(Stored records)

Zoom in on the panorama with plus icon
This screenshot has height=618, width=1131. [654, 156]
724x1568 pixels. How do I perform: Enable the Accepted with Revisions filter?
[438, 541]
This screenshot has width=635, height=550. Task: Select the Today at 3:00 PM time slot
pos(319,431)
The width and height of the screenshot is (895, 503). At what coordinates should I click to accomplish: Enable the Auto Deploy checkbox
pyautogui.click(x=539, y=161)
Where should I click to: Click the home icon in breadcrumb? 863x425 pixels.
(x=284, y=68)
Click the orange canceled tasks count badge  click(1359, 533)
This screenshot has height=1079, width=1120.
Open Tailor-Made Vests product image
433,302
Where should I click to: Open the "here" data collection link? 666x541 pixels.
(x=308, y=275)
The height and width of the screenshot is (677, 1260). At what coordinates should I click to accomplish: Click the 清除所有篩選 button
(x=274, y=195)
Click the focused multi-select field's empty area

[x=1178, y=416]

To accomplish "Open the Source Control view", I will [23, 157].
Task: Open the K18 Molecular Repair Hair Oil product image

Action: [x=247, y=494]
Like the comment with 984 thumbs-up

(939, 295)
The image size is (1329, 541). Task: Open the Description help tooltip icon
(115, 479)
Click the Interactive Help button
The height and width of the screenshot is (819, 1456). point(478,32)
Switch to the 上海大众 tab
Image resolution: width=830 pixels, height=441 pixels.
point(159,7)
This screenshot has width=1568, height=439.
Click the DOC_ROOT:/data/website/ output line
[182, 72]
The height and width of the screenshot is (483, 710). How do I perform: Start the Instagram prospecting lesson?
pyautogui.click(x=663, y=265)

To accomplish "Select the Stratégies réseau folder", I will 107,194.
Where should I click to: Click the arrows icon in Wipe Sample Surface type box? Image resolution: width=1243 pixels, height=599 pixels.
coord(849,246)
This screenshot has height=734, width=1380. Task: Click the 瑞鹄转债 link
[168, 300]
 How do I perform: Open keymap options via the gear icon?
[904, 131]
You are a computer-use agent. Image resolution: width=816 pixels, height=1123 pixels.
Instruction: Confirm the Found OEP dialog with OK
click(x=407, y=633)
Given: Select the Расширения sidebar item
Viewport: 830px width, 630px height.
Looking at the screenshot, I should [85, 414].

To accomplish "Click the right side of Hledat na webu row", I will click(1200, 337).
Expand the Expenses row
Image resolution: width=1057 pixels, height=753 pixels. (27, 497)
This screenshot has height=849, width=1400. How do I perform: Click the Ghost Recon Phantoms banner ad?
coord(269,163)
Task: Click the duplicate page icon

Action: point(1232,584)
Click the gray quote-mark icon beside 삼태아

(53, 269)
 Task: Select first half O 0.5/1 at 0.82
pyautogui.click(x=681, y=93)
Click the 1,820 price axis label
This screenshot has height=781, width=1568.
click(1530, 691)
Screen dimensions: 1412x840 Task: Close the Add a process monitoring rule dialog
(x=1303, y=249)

- Action item
Your answer should consist of the lines above that hold the word "will".

- Written solution
To accomplish "Open the Source Control view", I will [23, 157].
To accomplish "Select the Stratégies réseau folder", I will 107,194.
To accomplish "Click the right side of Hledat na webu row", I will click(1200, 337).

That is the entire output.